Press reports these days document a steady decline in the movie going public as well as the industry’s proposed remedies – all of which confirm my suspicions that it doesn’t have a clue.

Here are some other solutions movie-makers might consider.

The first is marginal; but it does reveal something important about the mentality of today’s cinema executives.

Cut out the advertisements before the show starts. My wife and I go to the movies to escape – to enjoy a temporary sanctuary from capitalism. We’re happily waiting for the previews to begin. We like them. The tickets cost enough; to say nothing about the triple digit mark up on the soda and popcorn. Yet at one recent show at a local theater we had to sit through eleven commercials first. Ads, by the way, that we’ve seen many times before, in the very same theater since we often go to the movies. We can get the same incessant repetition at home on the television. Enough already!

Second, knock off the mix of cartoon-like fakery (no matter how advanced) and idiotic story lines. And please for the love of god – no more car chases and other forms of techno trash. Let the movie industry grow up and cut the garbage – whether it be gratuitous sex or mindless violence.

It takes a bit more thought and effort but why not replace all this with good acting?

Give us Alan Ladd facing down Jack Palance in Shane, Paul Newman as Cool Hand Luke or Vivien Leigh as Scarlett O’Hara. Give us Omar Sharif watching Julie Christie’s sleigh disappear over the snow covered horizon of the Russian steppes in Doctor Zhivago. Give us Helen Hunt and Jack Nicholson in As Good As It Gets. Give us Morgan Freeman or Robert Duvall in anything. Give us Meryl Streep with any man anywhere.

The third solution is even more fundamental.

Tell us a good story. Hollywood can do it. It’s done it before.

Like sports? Make another Raging Bull, The Natural, Field of Dreams or Hoosiers.

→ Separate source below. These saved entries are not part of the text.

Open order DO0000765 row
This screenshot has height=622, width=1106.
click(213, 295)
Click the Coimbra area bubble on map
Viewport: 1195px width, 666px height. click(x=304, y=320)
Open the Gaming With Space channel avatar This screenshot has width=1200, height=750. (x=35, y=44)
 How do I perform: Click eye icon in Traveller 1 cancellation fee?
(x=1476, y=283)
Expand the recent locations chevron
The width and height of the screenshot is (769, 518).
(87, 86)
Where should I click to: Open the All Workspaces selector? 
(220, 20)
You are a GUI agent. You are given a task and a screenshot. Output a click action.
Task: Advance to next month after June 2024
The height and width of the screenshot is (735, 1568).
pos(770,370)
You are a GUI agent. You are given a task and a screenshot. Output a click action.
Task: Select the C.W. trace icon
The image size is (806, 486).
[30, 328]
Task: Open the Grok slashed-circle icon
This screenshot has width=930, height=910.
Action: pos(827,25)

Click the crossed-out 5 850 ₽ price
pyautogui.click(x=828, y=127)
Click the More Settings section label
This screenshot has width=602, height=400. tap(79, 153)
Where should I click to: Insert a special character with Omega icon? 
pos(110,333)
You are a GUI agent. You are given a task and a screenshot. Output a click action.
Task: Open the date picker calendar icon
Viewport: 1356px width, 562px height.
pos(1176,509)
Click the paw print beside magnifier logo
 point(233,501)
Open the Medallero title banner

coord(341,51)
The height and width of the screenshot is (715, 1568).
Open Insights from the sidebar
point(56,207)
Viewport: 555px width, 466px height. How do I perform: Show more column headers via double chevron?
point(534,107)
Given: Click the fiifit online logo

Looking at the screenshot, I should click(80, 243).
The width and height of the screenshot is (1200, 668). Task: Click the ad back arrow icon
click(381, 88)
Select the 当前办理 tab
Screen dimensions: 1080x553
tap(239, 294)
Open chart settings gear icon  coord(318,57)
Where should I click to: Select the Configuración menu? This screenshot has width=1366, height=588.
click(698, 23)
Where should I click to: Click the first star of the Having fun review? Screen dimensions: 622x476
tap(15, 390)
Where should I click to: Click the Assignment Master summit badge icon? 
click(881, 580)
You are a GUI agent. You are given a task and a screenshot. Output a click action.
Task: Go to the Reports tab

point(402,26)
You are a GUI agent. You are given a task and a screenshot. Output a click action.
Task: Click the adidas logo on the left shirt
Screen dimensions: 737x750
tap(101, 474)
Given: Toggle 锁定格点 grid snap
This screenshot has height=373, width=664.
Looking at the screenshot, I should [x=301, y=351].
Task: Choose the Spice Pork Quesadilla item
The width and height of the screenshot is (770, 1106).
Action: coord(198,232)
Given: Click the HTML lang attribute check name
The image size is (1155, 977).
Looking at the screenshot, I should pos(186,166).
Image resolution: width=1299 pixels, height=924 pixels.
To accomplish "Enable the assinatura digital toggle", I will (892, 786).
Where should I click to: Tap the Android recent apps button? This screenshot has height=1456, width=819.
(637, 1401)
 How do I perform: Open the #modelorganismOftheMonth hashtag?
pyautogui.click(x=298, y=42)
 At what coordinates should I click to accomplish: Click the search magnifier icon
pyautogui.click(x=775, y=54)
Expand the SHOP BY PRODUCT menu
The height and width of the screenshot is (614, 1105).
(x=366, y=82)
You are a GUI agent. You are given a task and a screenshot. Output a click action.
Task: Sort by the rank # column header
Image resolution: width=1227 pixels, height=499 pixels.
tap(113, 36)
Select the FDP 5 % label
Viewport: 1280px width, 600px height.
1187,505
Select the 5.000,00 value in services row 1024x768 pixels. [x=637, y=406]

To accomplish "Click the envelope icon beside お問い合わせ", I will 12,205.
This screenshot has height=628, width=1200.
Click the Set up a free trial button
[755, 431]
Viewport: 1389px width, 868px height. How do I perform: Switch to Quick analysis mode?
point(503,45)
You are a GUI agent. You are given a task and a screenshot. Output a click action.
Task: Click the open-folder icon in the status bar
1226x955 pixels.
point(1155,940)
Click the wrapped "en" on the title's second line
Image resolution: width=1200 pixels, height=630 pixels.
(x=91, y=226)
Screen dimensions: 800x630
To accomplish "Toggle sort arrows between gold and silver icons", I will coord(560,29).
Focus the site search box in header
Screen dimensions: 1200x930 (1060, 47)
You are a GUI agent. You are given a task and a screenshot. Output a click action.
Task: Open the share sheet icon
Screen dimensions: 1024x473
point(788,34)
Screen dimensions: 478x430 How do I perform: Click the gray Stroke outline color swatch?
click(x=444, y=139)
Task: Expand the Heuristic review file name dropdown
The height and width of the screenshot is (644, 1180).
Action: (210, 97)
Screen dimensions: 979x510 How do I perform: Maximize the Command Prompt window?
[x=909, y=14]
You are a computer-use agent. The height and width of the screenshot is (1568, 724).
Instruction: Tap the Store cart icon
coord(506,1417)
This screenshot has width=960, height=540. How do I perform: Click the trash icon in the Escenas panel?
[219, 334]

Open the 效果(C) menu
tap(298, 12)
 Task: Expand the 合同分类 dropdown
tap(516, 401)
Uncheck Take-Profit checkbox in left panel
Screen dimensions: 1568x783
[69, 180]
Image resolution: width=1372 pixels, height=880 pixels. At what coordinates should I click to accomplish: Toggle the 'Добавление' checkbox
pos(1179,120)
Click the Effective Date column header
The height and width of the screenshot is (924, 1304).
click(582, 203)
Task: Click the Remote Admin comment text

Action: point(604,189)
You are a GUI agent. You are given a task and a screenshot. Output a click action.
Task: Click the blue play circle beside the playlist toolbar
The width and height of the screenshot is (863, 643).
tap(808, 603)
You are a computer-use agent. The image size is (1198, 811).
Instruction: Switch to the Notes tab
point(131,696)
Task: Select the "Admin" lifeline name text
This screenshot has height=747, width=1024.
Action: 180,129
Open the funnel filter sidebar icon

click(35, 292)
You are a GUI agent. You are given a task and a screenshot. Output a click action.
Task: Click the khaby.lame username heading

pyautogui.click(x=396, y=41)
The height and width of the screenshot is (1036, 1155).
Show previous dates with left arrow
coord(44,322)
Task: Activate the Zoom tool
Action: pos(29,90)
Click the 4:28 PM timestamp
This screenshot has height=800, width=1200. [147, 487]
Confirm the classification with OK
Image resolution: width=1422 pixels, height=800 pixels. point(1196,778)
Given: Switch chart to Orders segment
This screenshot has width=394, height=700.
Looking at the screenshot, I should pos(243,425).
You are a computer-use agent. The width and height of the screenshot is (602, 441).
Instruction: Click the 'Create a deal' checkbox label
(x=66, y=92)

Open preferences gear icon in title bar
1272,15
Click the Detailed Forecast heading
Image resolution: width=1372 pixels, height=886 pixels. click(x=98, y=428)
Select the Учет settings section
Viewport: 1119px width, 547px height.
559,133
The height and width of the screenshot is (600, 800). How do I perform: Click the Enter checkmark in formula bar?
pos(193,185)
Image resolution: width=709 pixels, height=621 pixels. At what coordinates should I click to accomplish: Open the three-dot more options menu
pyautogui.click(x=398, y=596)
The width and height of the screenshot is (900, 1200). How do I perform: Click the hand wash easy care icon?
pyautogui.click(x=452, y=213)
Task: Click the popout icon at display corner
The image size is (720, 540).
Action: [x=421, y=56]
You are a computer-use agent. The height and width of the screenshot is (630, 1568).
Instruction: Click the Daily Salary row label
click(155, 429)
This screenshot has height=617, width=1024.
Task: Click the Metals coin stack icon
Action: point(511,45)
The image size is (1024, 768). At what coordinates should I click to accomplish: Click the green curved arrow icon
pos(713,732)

Like romance? What about An Affair to Remember, The Bridges of Madison County or The English Patient?

As for me I like the same old story.

One about love and glory. One cast against an imperfect world as time goes by.

A story about good and evil in a crazy world; a story about the remarkable capacity of people to act selflessly. And let this story end with just enough hope to make our hearts sigh – something like “a beautiful friendship.”

Then let someone open a new kind of movie theater in every town and city in America. Let them all be named Rick’s – as in Rick’s of Hanover or Rick’s of Burlington. It will make the movie industry a lot of money and make Americans happy.

Because, after all: sooner or later, everybody comes to Rick’s.

And that’s where, sooner or later, somebody says, “Here’s looking at you, kid.”

Frank Bryan is a writer and Professor Emeritus of Political Science at the University of Vermont.